DOCUMENT EXTRACT
# The Brewster Buffalo Cockpit



## dirkpitt289 (Jul 15, 2011)

Does anyone have any photos or diagrams of what the cockpit of a Brewster Buffalo looks like?


----------



## vikingBerserker (Jul 16, 2011)

Here are 3 pages out of the Pilots Notes. Do you need/want more?


----------



## A4K (Jul 16, 2011)

Thanks Dave! that will come in very handy for me too!


----------



## Vic Balshaw (Jul 16, 2011)

And me


----------



## dirkpitt289 (Jul 16, 2011)

A4K said:


> Thanks Dave! that will come in very handy for me too!


 
Oh no you don't. Get your own photos. This ones mine   

Just kidding, thanks David. I think this cockpit is going to be a bit tricky


----------



## P-40K-5 (Jul 16, 2011)

is this ok?


----------



## dirkpitt289 (Jul 16, 2011)

That's good as it shows the IP but how does the seat sit in the cockpit and how does the pilot see out the crazy window in the bottom of the aircraft? What is the setup behind the pilots seat under the canopy?


----------



## P-40K-5 (Jul 16, 2011)

these pics are the best I can do.


----------



## buffnut453 (Jul 16, 2011)

dirkpitt289 said:


> That's good as it shows the IP but how does the seat sit in the cockpit and how does the pilot see out the crazy window in the bottom of the aircraft? What is the setup behind the pilots seat under the canopy?



Dirk,

It rather depends which version you're making as there were differences between the USN/USMC, RAF, Belgian and Dutch airframes. If you can provide a little more info, I can probably be of assistance (or I know a man who can!).

Cheers,
B-N


----------



## dirkpitt289 (Jul 16, 2011)

US Navy aircraft. F2A-1 around 1940

Does that help?


----------



## buffnut453 (Jul 16, 2011)

dirkpitt289 said:


> US Navy aircraft. F2A-1 around 1940
> 
> Does that help?



Helps massively. The cockpit pics of the Finnish Brewster are therefore very relevant to your task since it's an ex-USN F2A-1. The seat was fastened to 2 rods which went from the protrusions forward of the rear decking (the sticky-out bits on the top photo in post #8 ) down to the rectangular cross-cockpit box visible in the bottom 2 pics of post #8. 

Does that help you?

KR
B-N


----------



## dirkpitt289 (Jul 16, 2011)

Somewhat but I think I'm understand it better if I had some kind of diagram. 

Thanks for the information


----------

WHAT IS EXPECTED
According to the Brewster Buffalo cockpit thread, what was the seat fastened to in the ex-USN F2A-1?

EXTRACTED INFORMATION
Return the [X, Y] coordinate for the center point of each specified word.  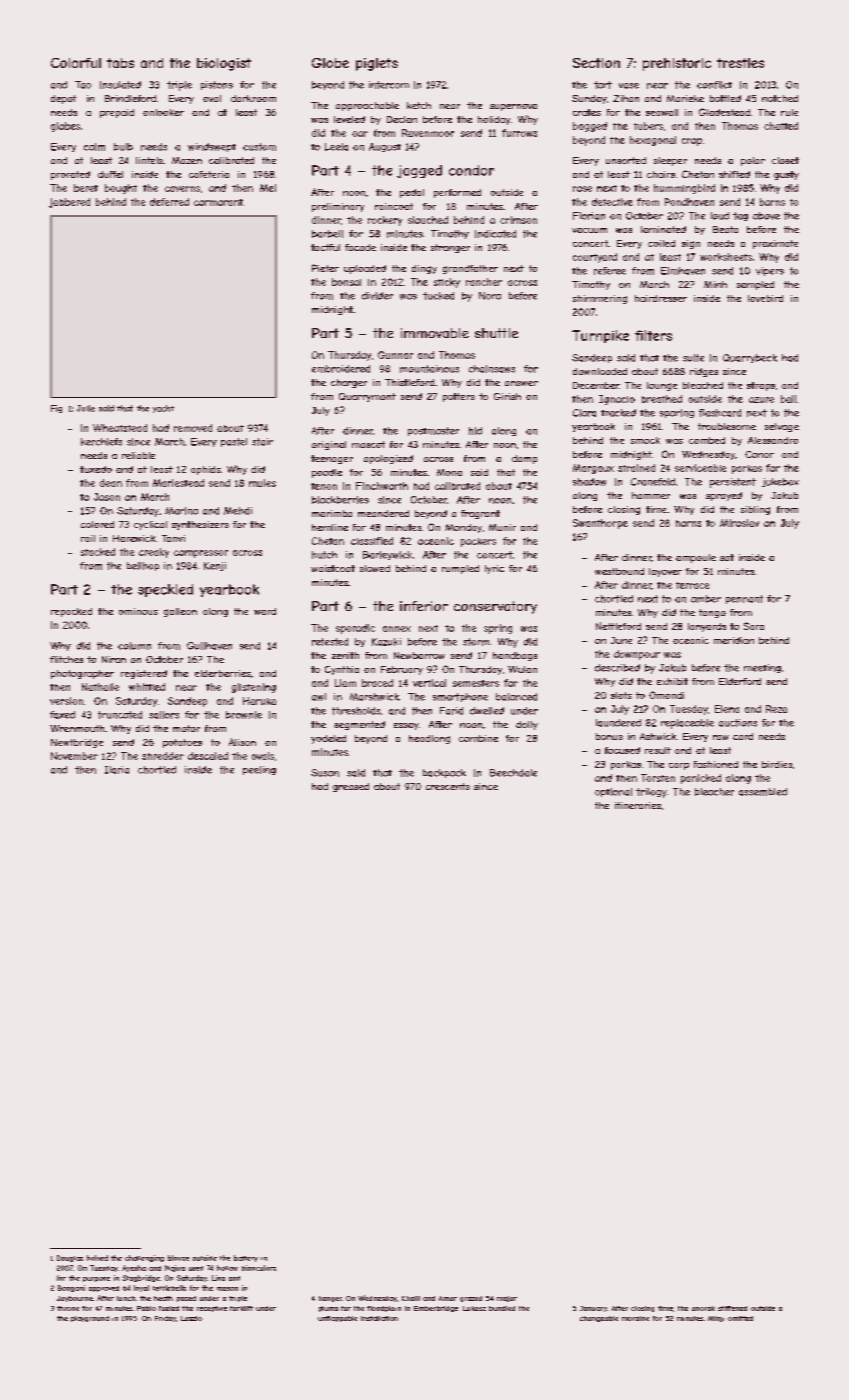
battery [246, 1258]
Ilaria [117, 770]
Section [596, 63]
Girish [507, 396]
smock [645, 440]
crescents [448, 786]
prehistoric [677, 64]
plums [328, 1309]
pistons [217, 85]
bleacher [714, 792]
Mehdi [238, 511]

RESULT OF THE TASK
Two rods that ran from the protrusions forward of the rear decking down to the rectangular cross-cockpit box.